Return the lines of the data below exactly. Start at the first and end with the line containing "[Qarabağ] (63, 877)".

ENTRIES SUPPLIED below:

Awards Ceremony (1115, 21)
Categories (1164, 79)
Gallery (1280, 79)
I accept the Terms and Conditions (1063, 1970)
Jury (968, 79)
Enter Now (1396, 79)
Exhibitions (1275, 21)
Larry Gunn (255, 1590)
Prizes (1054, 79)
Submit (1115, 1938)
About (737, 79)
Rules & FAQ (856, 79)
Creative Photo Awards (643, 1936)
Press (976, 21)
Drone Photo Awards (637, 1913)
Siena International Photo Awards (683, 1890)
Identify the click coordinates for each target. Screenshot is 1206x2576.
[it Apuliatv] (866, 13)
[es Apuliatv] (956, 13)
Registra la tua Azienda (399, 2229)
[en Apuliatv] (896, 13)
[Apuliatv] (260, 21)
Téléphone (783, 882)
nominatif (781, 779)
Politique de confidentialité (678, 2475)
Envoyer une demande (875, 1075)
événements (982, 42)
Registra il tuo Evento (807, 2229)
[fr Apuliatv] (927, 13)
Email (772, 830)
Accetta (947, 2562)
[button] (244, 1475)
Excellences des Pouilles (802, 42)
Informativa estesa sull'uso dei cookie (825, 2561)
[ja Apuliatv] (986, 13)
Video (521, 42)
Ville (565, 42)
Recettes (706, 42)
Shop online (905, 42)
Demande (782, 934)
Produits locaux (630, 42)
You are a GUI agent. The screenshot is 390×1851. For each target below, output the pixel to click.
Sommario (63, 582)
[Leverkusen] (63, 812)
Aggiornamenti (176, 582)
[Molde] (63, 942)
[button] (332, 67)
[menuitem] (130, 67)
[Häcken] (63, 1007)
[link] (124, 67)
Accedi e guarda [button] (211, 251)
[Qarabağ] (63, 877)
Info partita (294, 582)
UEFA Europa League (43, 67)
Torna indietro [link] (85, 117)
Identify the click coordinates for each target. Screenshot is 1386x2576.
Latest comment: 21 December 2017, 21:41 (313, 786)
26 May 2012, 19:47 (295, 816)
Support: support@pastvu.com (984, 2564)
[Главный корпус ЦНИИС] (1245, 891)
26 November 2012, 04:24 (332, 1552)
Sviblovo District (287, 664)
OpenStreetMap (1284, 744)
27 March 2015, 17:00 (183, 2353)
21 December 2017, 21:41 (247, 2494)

End of ENTRIES SUPPLIED.

### PROBLEM SOLUTION
Awards Ceremony (1115, 21)
Categories (1164, 79)
Gallery (1280, 79)
I accept the Terms and Conditions (1063, 1970)
Jury (968, 79)
Enter Now (1396, 79)
Exhibitions (1275, 21)
Larry Gunn (255, 1590)
Prizes (1054, 79)
Submit (1115, 1938)
About (737, 79)
Rules & FAQ (856, 79)
Creative Photo Awards (643, 1936)
Press (976, 21)
Drone Photo Awards (637, 1913)
Siena International Photo Awards (683, 1890)
Identify the click coordinates for each target. Screenshot is 1206x2576.
[it Apuliatv] (866, 13)
[es Apuliatv] (956, 13)
Registra la tua Azienda (399, 2229)
[en Apuliatv] (896, 13)
[Apuliatv] (260, 21)
Téléphone (783, 882)
nominatif (781, 779)
Politique de confidentialité (678, 2475)
Envoyer une demande (875, 1075)
événements (982, 42)
Registra il tuo Evento (807, 2229)
[fr Apuliatv] (927, 13)
Email (772, 830)
Accetta (947, 2562)
[button] (244, 1475)
Excellences des Pouilles (802, 42)
Informativa estesa sull'uso dei cookie (825, 2561)
[ja Apuliatv] (986, 13)
Video (521, 42)
Ville (565, 42)
Recettes (706, 42)
Shop online (905, 42)
Demande (782, 934)
Produits locaux (630, 42)
You are a GUI agent. The screenshot is 390×1851. For each target below, output the pixel to click.
Sommario (63, 582)
[Leverkusen] (63, 812)
Aggiornamenti (176, 582)
[Molde] (63, 942)
[button] (332, 67)
[menuitem] (130, 67)
[Häcken] (63, 1007)
[link] (124, 67)
Accedi e guarda [button] (211, 251)
[Qarabağ] (63, 877)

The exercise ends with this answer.